Tuesday, November 06, 2018

Corrupting and repairing Nietzsche


Almost every modern philosopher runs away from connecting Nietzsche's will-to-power to biology and I think that's a mistake. The other mistake is in tying to make the will-to-power only about self-mastery, which seems to be mainly a reaction to the Nazis and World War Two.

But thinking a little deeper, when the will-to-power is connected to biology it ultimately leads to altruism, being-for-others, which is the foundation of religious ethics. Group-selection was more successful than selfish individualism in survival and reproduction and so altruism was inherited in the human gene pool and remains with us today.

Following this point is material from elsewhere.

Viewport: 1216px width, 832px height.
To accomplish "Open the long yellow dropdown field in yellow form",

The will-to-power also needs to be connected to natural evolution. Evolution and natural selection are an outside force working to adapt individual wills to power to the environment that they are trying to survive in, so the will-to-power doesn't work or shape life unhindered.

But evolution and natural selection connected to the will-to-power don't lead to imperial dominance of one group over all the others because, as we saw with Hitler, the whole world gangs up on and destroys the imperial dominance of one group over all the others. When man was still a beast that sort of imperial dominance often applied but not since the world became crowded with different ethnic groups all seeking their own ethnostates.

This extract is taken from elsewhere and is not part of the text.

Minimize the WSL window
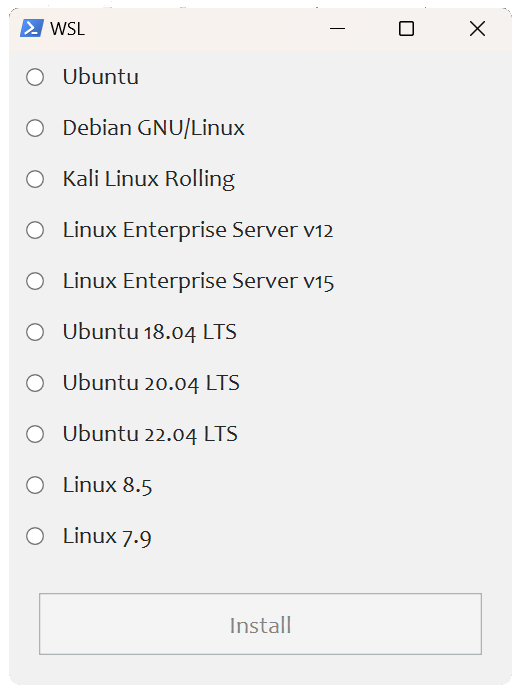Screen dimensions: 520x694 point(337,29)
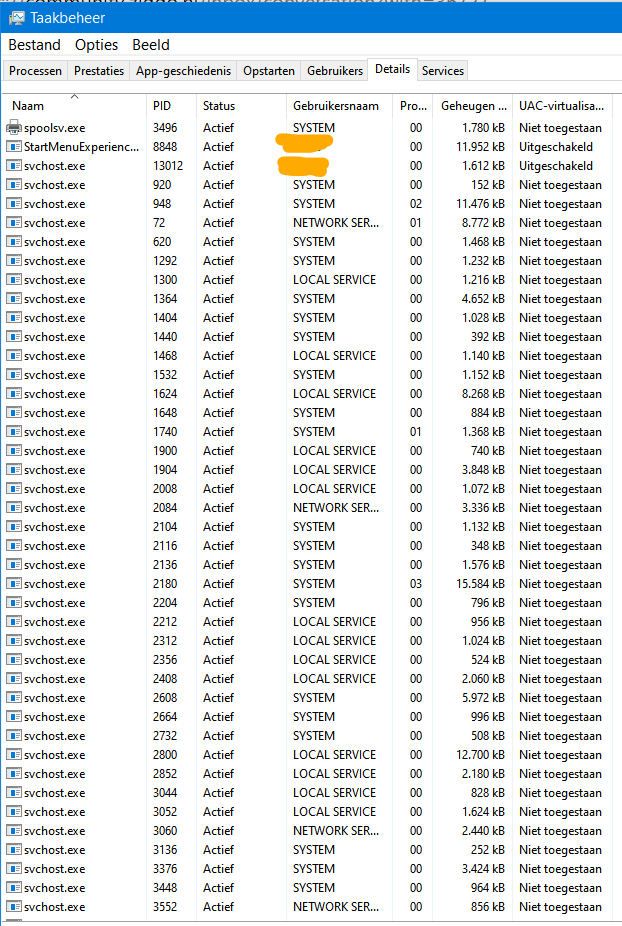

I go even further and change the will-to-power to the will-to-Godhood, or Tirips, which is a material activation within material life with the definite direction of evolving toward Godhood, which is the always sought-after zenith of success in survival and reproduction, but never ending, since evolution always continues on, sometimes going sideways or backward yet always upward toward the object or objects of supermaterial Godhood.

Power and happiness and even survival and reproduction then become secondary goals or reactions to the deeper primal agency or activation of material life to evolve to supermaterial Godhood, and there is no honest need to reject that definition of Godhood and religion.